▶ [What needs to be done]:
Could you write out the lines below again, renaming "computer-use agent" to "desktop agent" wherever it occurs and leaving everything else unchanged?

▶ [The records]:
[START]
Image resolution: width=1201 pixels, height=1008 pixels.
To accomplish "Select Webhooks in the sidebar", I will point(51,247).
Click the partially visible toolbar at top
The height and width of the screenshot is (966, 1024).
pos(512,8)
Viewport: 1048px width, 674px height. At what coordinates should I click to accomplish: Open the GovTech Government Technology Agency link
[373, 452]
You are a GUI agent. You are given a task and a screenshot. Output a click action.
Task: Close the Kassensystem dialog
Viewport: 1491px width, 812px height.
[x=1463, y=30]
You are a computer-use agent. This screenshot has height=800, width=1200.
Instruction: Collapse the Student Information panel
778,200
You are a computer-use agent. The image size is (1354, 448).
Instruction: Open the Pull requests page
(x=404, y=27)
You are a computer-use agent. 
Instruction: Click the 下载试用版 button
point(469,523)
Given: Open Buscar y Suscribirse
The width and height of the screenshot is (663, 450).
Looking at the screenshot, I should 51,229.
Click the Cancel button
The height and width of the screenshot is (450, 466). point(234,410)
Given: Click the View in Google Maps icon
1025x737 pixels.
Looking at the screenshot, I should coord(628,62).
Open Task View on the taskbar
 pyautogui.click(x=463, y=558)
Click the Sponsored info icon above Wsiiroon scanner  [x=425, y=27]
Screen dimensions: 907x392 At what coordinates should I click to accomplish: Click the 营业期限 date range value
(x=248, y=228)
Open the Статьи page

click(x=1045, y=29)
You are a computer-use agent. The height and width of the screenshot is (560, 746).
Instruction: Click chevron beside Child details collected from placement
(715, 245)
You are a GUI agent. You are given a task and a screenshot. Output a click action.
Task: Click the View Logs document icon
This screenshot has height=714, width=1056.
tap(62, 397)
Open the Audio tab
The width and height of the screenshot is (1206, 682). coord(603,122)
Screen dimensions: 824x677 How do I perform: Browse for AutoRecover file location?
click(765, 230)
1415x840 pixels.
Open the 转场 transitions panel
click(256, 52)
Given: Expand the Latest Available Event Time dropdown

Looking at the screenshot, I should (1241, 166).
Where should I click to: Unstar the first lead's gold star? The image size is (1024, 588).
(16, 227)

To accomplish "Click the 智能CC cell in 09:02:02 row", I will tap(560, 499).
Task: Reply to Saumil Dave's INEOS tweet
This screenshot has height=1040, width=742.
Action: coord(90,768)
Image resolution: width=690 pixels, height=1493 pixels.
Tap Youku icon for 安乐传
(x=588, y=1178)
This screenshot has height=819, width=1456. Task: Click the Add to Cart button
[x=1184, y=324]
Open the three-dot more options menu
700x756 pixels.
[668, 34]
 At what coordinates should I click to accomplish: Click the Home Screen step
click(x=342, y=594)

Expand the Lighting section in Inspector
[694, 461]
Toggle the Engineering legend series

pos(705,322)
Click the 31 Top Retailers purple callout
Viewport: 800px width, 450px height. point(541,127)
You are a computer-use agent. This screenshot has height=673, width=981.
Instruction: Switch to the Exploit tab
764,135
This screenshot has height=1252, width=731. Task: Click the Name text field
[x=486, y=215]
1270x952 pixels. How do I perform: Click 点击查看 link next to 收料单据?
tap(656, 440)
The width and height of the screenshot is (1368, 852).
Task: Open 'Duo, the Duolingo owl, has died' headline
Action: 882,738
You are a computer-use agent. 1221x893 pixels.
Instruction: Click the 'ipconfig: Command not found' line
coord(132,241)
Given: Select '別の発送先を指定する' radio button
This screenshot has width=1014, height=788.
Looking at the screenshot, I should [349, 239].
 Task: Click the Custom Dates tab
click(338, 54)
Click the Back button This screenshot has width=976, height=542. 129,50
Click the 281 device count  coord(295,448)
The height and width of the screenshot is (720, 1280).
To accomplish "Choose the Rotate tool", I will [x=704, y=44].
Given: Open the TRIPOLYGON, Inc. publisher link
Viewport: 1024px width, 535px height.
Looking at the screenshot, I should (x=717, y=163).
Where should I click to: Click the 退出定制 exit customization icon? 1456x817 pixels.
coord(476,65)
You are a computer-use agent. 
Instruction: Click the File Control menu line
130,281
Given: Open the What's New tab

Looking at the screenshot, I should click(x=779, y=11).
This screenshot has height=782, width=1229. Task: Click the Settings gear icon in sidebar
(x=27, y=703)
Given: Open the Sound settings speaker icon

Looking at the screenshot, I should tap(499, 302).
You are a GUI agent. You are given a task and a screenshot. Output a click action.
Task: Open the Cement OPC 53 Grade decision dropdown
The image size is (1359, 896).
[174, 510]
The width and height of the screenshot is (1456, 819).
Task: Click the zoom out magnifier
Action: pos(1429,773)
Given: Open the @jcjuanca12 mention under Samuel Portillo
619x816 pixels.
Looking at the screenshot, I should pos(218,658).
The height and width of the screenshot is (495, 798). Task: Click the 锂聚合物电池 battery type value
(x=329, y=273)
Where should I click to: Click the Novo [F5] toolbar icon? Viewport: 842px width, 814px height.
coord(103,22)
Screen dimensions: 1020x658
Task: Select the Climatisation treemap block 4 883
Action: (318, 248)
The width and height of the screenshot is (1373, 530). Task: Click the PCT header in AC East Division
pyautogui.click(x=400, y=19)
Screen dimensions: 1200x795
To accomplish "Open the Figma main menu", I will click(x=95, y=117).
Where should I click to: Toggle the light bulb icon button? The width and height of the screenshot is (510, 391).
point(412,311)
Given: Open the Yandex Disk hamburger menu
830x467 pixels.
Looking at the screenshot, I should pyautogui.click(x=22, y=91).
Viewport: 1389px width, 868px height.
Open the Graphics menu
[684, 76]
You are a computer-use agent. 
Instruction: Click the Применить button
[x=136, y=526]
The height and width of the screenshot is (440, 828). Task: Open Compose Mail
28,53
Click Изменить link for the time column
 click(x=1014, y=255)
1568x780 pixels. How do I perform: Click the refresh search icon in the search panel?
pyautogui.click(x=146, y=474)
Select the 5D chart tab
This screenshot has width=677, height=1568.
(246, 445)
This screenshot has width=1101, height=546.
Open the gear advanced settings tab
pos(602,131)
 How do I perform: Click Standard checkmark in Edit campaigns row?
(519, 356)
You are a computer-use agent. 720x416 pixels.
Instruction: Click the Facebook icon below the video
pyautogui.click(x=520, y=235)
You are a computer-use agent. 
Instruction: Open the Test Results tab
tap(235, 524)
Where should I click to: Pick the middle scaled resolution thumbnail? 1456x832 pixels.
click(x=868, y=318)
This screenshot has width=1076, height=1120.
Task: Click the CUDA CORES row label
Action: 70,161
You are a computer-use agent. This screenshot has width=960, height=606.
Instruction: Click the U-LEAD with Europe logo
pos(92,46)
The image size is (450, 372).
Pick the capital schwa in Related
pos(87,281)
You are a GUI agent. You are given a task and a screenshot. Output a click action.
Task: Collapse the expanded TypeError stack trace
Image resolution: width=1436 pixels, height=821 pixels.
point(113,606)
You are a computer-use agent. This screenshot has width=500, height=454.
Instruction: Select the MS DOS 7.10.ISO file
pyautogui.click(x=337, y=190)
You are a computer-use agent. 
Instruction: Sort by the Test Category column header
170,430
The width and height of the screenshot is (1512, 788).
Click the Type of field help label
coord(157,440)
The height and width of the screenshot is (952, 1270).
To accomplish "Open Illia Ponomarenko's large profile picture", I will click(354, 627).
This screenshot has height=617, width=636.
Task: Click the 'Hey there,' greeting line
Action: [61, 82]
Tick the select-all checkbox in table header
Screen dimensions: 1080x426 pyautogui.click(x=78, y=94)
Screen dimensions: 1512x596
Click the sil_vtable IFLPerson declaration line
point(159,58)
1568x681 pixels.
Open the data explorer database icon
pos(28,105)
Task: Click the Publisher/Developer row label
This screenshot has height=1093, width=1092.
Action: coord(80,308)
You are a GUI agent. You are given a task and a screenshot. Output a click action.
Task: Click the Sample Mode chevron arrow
[END]
▶ [Output for this exercise]:
Image resolution: width=1201 pixels, height=1008 pixels.
To accomplish "Select Webhooks in the sidebar", I will point(51,247).
Click the partially visible toolbar at top
The height and width of the screenshot is (966, 1024).
pos(512,8)
Viewport: 1048px width, 674px height. At what coordinates should I click to accomplish: Open the GovTech Government Technology Agency link
[373, 452]
You are a GUI agent. You are given a task and a screenshot. Output a click action.
Task: Close the Kassensystem dialog
Viewport: 1491px width, 812px height.
[x=1463, y=30]
You are a desktop agent. This screenshot has height=800, width=1200.
Instruction: Collapse the Student Information panel
778,200
You are a desktop agent. The image size is (1354, 448).
Instruction: Open the Pull requests page
(x=404, y=27)
You are a desktop agent. 
Instruction: Click the 下载试用版 button
point(469,523)
Given: Open Buscar y Suscribirse
The width and height of the screenshot is (663, 450).
Looking at the screenshot, I should 51,229.
Click the Cancel button
The height and width of the screenshot is (450, 466). point(234,410)
Given: Click the View in Google Maps icon
1025x737 pixels.
Looking at the screenshot, I should coord(628,62).
Open Task View on the taskbar
 pyautogui.click(x=463, y=558)
Click the Sponsored info icon above Wsiiroon scanner  [x=425, y=27]
Screen dimensions: 907x392 At what coordinates should I click to accomplish: Click the 营业期限 date range value
(x=248, y=228)
Open the Статьи page

click(x=1045, y=29)
You are a desktop agent. The height and width of the screenshot is (560, 746).
Instruction: Click chevron beside Child details collected from placement
(715, 245)
You are a GUI agent. You are given a task and a screenshot. Output a click action.
Task: Click the View Logs document icon
This screenshot has height=714, width=1056.
tap(62, 397)
Open the Audio tab
The width and height of the screenshot is (1206, 682). coord(603,122)
Screen dimensions: 824x677 How do I perform: Browse for AutoRecover file location?
click(765, 230)
1415x840 pixels.
Open the 转场 transitions panel
click(256, 52)
Given: Expand the Latest Available Event Time dropdown

Looking at the screenshot, I should (1241, 166).
Where should I click to: Unstar the first lead's gold star? The image size is (1024, 588).
(16, 227)

To accomplish "Click the 智能CC cell in 09:02:02 row", I will tap(560, 499).
Task: Reply to Saumil Dave's INEOS tweet
This screenshot has height=1040, width=742.
Action: coord(90,768)
Image resolution: width=690 pixels, height=1493 pixels.
Tap Youku icon for 安乐传
(x=588, y=1178)
This screenshot has height=819, width=1456. Task: Click the Add to Cart button
[x=1184, y=324]
Open the three-dot more options menu
700x756 pixels.
[668, 34]
 At what coordinates should I click to accomplish: Click the Home Screen step
click(x=342, y=594)

Expand the Lighting section in Inspector
[694, 461]
Toggle the Engineering legend series

pos(705,322)
Click the 31 Top Retailers purple callout
Viewport: 800px width, 450px height. point(541,127)
You are a desktop agent. This screenshot has height=673, width=981.
Instruction: Switch to the Exploit tab
764,135
This screenshot has height=1252, width=731. Task: Click the Name text field
[x=486, y=215]
1270x952 pixels. How do I perform: Click 点击查看 link next to 收料单据?
tap(656, 440)
The width and height of the screenshot is (1368, 852).
Task: Open 'Duo, the Duolingo owl, has died' headline
Action: 882,738
You are a desktop agent. 1221x893 pixels.
Instruction: Click the 'ipconfig: Command not found' line
coord(132,241)
Given: Select '別の発送先を指定する' radio button
This screenshot has width=1014, height=788.
Looking at the screenshot, I should [349, 239].
 Task: Click the Custom Dates tab
click(338, 54)
Click the Back button This screenshot has width=976, height=542. 129,50
Click the 281 device count  coord(295,448)
The height and width of the screenshot is (720, 1280).
To accomplish "Choose the Rotate tool", I will [x=704, y=44].
Given: Open the TRIPOLYGON, Inc. publisher link
Viewport: 1024px width, 535px height.
Looking at the screenshot, I should (x=717, y=163).
Where should I click to: Click the 退出定制 exit customization icon? 1456x817 pixels.
coord(476,65)
You are a desktop agent. 
Instruction: Click the File Control menu line
130,281
Given: Open the What's New tab

Looking at the screenshot, I should click(x=779, y=11).
This screenshot has height=782, width=1229. Task: Click the Settings gear icon in sidebar
(x=27, y=703)
Given: Open the Sound settings speaker icon

Looking at the screenshot, I should tap(499, 302).
You are a GUI agent. You are given a task and a screenshot. Output a click action.
Task: Open the Cement OPC 53 Grade decision dropdown
The image size is (1359, 896).
[174, 510]
The width and height of the screenshot is (1456, 819).
Task: Click the zoom out magnifier
Action: pos(1429,773)
Given: Open the @jcjuanca12 mention under Samuel Portillo
619x816 pixels.
Looking at the screenshot, I should pos(218,658).
The height and width of the screenshot is (495, 798). Task: Click the 锂聚合物电池 battery type value
(x=329, y=273)
Where should I click to: Click the Novo [F5] toolbar icon? Viewport: 842px width, 814px height.
coord(103,22)
Screen dimensions: 1020x658
Task: Select the Climatisation treemap block 4 883
Action: (318, 248)
The width and height of the screenshot is (1373, 530). Task: Click the PCT header in AC East Division
pyautogui.click(x=400, y=19)
Screen dimensions: 1200x795
To accomplish "Open the Figma main menu", I will click(x=95, y=117).
Where should I click to: Toggle the light bulb icon button? The width and height of the screenshot is (510, 391).
point(412,311)
Given: Open the Yandex Disk hamburger menu
830x467 pixels.
Looking at the screenshot, I should pyautogui.click(x=22, y=91).
Viewport: 1389px width, 868px height.
Open the Graphics menu
[684, 76]
You are a desktop agent. 
Instruction: Click the Применить button
[x=136, y=526]
The height and width of the screenshot is (440, 828). Task: Open Compose Mail
28,53
Click Изменить link for the time column
 click(x=1014, y=255)
1568x780 pixels. How do I perform: Click the refresh search icon in the search panel?
pyautogui.click(x=146, y=474)
Select the 5D chart tab
This screenshot has width=677, height=1568.
(246, 445)
This screenshot has width=1101, height=546.
Open the gear advanced settings tab
pos(602,131)
 How do I perform: Click Standard checkmark in Edit campaigns row?
(519, 356)
You are a desktop agent. 720x416 pixels.
Instruction: Click the Facebook icon below the video
pyautogui.click(x=520, y=235)
You are a desktop agent. 
Instruction: Open the Test Results tab
tap(235, 524)
Where should I click to: Pick the middle scaled resolution thumbnail? 1456x832 pixels.
click(x=868, y=318)
This screenshot has width=1076, height=1120.
Task: Click the CUDA CORES row label
Action: 70,161
You are a desktop agent. This screenshot has width=960, height=606.
Instruction: Click the U-LEAD with Europe logo
pos(92,46)
The image size is (450, 372).
Pick the capital schwa in Related
pos(87,281)
You are a GUI agent. You are given a task and a screenshot. Output a click action.
Task: Collapse the expanded TypeError stack trace
Image resolution: width=1436 pixels, height=821 pixels.
point(113,606)
You are a desktop agent. This screenshot has width=500, height=454.
Instruction: Select the MS DOS 7.10.ISO file
pyautogui.click(x=337, y=190)
You are a desktop agent. 
Instruction: Sort by the Test Category column header
170,430
The width and height of the screenshot is (1512, 788).
Click the Type of field help label
coord(157,440)
The height and width of the screenshot is (952, 1270).
To accomplish "Open Illia Ponomarenko's large profile picture", I will click(354, 627).
This screenshot has height=617, width=636.
Task: Click the 'Hey there,' greeting line
Action: [61, 82]
Tick the select-all checkbox in table header
Screen dimensions: 1080x426 pyautogui.click(x=78, y=94)
Screen dimensions: 1512x596
Click the sil_vtable IFLPerson declaration line
point(159,58)
1568x681 pixels.
Open the data explorer database icon
pos(28,105)
Task: Click the Publisher/Developer row label
This screenshot has height=1093, width=1092.
Action: coord(80,308)
You are a GUI agent. You are given a task and a screenshot. Output a click action.
Task: Click the Sample Mode chevron arrow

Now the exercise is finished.